I chose to run Fusion and it is excellent for everything I do (MS Office, and some proprietary work stuffs)

If you game... Bootcamp
Most everything else (unless high end stuffs, Photoshop in Windows, or video editing), then virtual is usually enough
 

balamw

Moderator emeritus
Aug 16, 2005
19,366
979
New England
However, you can use your Bootcamp partition with Parallels or Fusion

This. It's not (necessarily) either/or. I use a BC partition in a VM on all my Macs except for the MBA. You do lose a few advantages of a VM only solution w.r.t. sleep/hibernate/suspend modes. (This is made up for by the ability to run at native speed).

NOTE: In order to run a VM smoothly you want as much RAM as you can. If possible have 8GB of RAM and allocate 4 GB to the VM.

B
 

jamin00

macrumors 6502a
Original poster
Apr 14, 2012
616
168
Essex, UK.
The programs I need to run on Windows are not going to take many resources so perhaps for convenience a paralell option will be better suited for me.

With this option I take it, its a case of having it on or off and not running both all the time?


So with this in mind, do you have any links to what I need to buy. App download would be great :)
 

NewbieCanada

macrumors 68030
Oct 9, 2007
2,574
37
New to this Mac.

Boot camp or Parallels?


Which is the better way to run it as I do need Windows for some work stuff.

If you have a Windows PC sitting around unused, or your company will allow you to use Microsoft's Remote Desktop Protocol (free) over a VPN to access your work PC, you might not need to run Windows on your Mac at all.

----------

The programs I need to run on Windows are not going to take many resources so perhaps for convenience a paralell option will be better suited for me.

With this option I take it, its a case of having it on or off and not running both all the time?


So with this in mind, do you have any links to what I need to buy. App download would be great :)

Note that Parallels requires a licensed copy of Windows to be installed on your Mac, even if you don't use Bootcamp.
 
Nov 28, 2010
22,670
31
located
So with this in mind, do you have any links to what I need to buy. App download would be great :)

According to the link in post #2, you need a Windows license and OS and a Parallels Desktop or VMWare Fusion license and software, all of these can be downloaded and bought via the companies websites.
 

balamw

Moderator emeritus
Aug 16, 2005
19,366
979
New England
The programs I need to run on Windows are not going to take many resources so perhaps for convenience a paralell option will be better suited for me.

Is this a long term thing or just a one-off?
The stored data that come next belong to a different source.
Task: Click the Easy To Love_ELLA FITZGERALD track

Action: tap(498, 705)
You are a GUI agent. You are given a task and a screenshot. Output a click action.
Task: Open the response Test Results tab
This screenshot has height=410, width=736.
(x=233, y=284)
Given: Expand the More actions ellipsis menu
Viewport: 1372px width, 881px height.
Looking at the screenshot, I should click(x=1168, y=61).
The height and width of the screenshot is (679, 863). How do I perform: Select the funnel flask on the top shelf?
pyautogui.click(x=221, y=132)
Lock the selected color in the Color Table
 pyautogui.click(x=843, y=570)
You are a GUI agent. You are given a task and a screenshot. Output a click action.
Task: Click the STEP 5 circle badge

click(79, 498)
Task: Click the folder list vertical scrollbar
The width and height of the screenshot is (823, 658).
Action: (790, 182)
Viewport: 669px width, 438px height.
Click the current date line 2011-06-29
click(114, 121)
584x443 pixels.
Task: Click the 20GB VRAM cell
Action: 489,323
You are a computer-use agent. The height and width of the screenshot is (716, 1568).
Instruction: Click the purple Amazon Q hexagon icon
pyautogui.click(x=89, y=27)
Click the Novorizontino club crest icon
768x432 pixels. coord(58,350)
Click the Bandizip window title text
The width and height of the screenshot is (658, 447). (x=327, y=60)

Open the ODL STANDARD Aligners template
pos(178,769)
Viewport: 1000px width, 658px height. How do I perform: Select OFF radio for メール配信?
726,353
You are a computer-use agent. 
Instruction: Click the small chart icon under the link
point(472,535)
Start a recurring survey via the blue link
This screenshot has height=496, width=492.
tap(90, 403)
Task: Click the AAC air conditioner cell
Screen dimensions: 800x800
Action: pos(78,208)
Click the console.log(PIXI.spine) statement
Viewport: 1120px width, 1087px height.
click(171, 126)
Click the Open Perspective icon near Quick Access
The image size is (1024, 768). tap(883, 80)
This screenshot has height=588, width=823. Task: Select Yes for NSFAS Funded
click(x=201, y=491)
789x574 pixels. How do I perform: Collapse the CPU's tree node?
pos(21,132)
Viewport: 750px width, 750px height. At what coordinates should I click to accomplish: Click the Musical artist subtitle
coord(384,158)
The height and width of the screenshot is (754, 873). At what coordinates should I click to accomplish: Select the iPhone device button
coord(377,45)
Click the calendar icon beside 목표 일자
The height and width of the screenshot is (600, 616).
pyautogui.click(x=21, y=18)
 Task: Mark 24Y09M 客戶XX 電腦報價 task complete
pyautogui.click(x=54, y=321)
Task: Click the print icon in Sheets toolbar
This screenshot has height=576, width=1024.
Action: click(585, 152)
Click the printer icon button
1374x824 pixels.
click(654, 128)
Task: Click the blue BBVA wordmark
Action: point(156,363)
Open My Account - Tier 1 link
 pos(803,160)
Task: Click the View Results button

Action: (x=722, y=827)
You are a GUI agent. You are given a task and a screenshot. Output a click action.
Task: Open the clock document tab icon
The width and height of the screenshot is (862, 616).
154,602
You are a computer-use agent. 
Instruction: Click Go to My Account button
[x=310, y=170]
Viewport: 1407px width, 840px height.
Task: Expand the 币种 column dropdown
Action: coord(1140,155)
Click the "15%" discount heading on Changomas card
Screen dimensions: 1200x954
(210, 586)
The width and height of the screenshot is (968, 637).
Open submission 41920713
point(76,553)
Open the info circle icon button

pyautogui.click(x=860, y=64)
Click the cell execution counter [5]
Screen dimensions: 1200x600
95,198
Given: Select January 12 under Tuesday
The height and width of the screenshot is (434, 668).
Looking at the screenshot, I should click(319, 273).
You could also consider the free virtualbox as a VM solution. https://www.virtualbox.org/

You need to supply a Windows license. Do you have one or can you get your work to supply one.

B
 

murphychris

macrumors 6502a
Mar 19, 2012
661
2
Virtual Box is worth a shot, since it's free. I found it slightly confusing at first that there's the application to install, but a separate Extensions Pack. The Extensions Pack is easy enough to download (it's cross platform) but installing it was a WTF moment. I ended up dragging and dropping it onto the running VirtualBox icon in the dock. Next, after installing Windows, you'll want to mount the Guest Additions CD/DVD image, which is a menu option. In the VM you'll suddenly have a CD mount, and in theory it should autorun a script to install the guest additions for Windows. This lets you do things like sharing folders, USB devices, and copy-paste. Pretty sure it also installs a video driver, which means you can enable 3D acceleration for this VM, and it will use your Mac's video card for accelerated Windows video.

All of the VM apps support dynamic disk images, that grow as you use them. So create a disk image with the *maximum* size you would ever want it to get (something slightly less than the disk size minus your Mac stuff at the moment), and then it'll grow as needed.